■ **Work instructions**: Your response needs to be the data below, retyped exactly.

■ **Input**:
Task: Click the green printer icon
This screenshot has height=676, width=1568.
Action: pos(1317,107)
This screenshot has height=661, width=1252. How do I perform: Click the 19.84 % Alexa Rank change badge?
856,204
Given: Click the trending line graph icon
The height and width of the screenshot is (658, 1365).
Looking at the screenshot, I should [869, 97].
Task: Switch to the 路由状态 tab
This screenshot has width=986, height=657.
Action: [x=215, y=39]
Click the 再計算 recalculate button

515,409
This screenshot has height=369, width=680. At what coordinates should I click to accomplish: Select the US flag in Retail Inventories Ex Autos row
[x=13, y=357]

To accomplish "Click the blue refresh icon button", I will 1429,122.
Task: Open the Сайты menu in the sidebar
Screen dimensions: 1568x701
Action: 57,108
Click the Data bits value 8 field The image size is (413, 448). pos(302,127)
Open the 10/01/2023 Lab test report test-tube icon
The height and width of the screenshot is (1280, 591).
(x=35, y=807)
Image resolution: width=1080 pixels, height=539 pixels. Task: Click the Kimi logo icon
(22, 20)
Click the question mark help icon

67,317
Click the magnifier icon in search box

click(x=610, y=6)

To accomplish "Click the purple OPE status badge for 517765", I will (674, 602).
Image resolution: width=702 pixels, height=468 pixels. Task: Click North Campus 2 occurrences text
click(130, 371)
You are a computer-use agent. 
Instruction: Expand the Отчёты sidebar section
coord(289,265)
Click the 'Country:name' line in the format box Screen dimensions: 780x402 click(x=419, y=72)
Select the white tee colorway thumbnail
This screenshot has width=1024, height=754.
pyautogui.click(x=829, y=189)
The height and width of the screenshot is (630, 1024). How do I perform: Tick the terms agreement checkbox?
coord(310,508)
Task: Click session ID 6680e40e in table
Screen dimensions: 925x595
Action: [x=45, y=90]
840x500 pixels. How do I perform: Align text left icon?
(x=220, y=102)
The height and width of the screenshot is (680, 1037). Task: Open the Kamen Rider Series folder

■ **Response area**:
Task: Click the green printer icon
This screenshot has height=676, width=1568.
Action: pos(1317,107)
This screenshot has height=661, width=1252. How do I perform: Click the 19.84 % Alexa Rank change badge?
856,204
Given: Click the trending line graph icon
The height and width of the screenshot is (658, 1365).
Looking at the screenshot, I should [869, 97].
Task: Switch to the 路由状态 tab
This screenshot has width=986, height=657.
Action: [x=215, y=39]
Click the 再計算 recalculate button

515,409
This screenshot has height=369, width=680. At what coordinates should I click to accomplish: Select the US flag in Retail Inventories Ex Autos row
[x=13, y=357]

To accomplish "Click the blue refresh icon button", I will 1429,122.
Task: Open the Сайты menu in the sidebar
Screen dimensions: 1568x701
Action: 57,108
Click the Data bits value 8 field The image size is (413, 448). pos(302,127)
Open the 10/01/2023 Lab test report test-tube icon
The height and width of the screenshot is (1280, 591).
(x=35, y=807)
Image resolution: width=1080 pixels, height=539 pixels. Task: Click the Kimi logo icon
(22, 20)
Click the question mark help icon

67,317
Click the magnifier icon in search box

click(x=610, y=6)

To accomplish "Click the purple OPE status badge for 517765", I will (674, 602).
Image resolution: width=702 pixels, height=468 pixels. Task: Click North Campus 2 occurrences text
click(130, 371)
You are a computer-use agent. 
Instruction: Expand the Отчёты sidebar section
coord(289,265)
Click the 'Country:name' line in the format box Screen dimensions: 780x402 click(x=419, y=72)
Select the white tee colorway thumbnail
This screenshot has width=1024, height=754.
pyautogui.click(x=829, y=189)
The height and width of the screenshot is (630, 1024). How do I perform: Tick the terms agreement checkbox?
coord(310,508)
Task: Click session ID 6680e40e in table
Screen dimensions: 925x595
Action: [x=45, y=90]
840x500 pixels. How do I perform: Align text left icon?
(x=220, y=102)
The height and width of the screenshot is (680, 1037). Task: Open the Kamen Rider Series folder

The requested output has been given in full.